◆ **Stored items**
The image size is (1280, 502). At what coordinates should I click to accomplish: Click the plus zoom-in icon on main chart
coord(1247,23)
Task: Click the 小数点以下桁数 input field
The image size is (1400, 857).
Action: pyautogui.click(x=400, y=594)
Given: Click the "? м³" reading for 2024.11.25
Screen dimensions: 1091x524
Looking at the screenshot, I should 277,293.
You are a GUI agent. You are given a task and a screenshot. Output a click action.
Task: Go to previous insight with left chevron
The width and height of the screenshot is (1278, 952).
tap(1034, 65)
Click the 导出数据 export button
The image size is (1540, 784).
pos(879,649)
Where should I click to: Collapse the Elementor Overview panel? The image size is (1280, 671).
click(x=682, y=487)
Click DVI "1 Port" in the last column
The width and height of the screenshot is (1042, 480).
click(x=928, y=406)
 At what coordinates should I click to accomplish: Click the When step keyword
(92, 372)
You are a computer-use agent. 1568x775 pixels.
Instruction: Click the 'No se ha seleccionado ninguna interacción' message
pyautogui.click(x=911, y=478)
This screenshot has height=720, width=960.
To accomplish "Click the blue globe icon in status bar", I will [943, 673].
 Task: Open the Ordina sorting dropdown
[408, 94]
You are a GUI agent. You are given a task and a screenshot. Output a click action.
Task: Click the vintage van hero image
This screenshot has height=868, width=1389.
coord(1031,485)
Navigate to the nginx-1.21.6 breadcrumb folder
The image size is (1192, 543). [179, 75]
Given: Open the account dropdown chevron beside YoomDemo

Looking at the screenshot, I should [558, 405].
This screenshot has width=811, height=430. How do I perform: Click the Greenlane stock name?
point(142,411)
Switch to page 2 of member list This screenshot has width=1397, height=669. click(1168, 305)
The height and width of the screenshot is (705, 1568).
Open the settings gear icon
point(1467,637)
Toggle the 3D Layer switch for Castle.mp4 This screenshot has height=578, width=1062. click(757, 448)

◆ **PROBLEM REQUIREMENTS**
Copy the lines above exactly, from the very first through the one containing "Task: Click the vintage van hero image", and include no other line.

◆ **RESPONSE**
The image size is (1280, 502). At what coordinates should I click to accomplish: Click the plus zoom-in icon on main chart
coord(1247,23)
Task: Click the 小数点以下桁数 input field
The image size is (1400, 857).
Action: pyautogui.click(x=400, y=594)
Given: Click the "? м³" reading for 2024.11.25
Screen dimensions: 1091x524
Looking at the screenshot, I should 277,293.
You are a GUI agent. You are given a task and a screenshot. Output a click action.
Task: Go to previous insight with left chevron
The width and height of the screenshot is (1278, 952).
tap(1034, 65)
Click the 导出数据 export button
The image size is (1540, 784).
pos(879,649)
Where should I click to: Collapse the Elementor Overview panel? The image size is (1280, 671).
click(x=682, y=487)
Click DVI "1 Port" in the last column
The width and height of the screenshot is (1042, 480).
click(x=928, y=406)
 At what coordinates should I click to accomplish: Click the When step keyword
(92, 372)
You are a computer-use agent. 1568x775 pixels.
Instruction: Click the 'No se ha seleccionado ninguna interacción' message
pyautogui.click(x=911, y=478)
This screenshot has height=720, width=960.
To accomplish "Click the blue globe icon in status bar", I will [943, 673].
 Task: Open the Ordina sorting dropdown
[408, 94]
You are a GUI agent. You are given a task and a screenshot. Output a click action.
Task: Click the vintage van hero image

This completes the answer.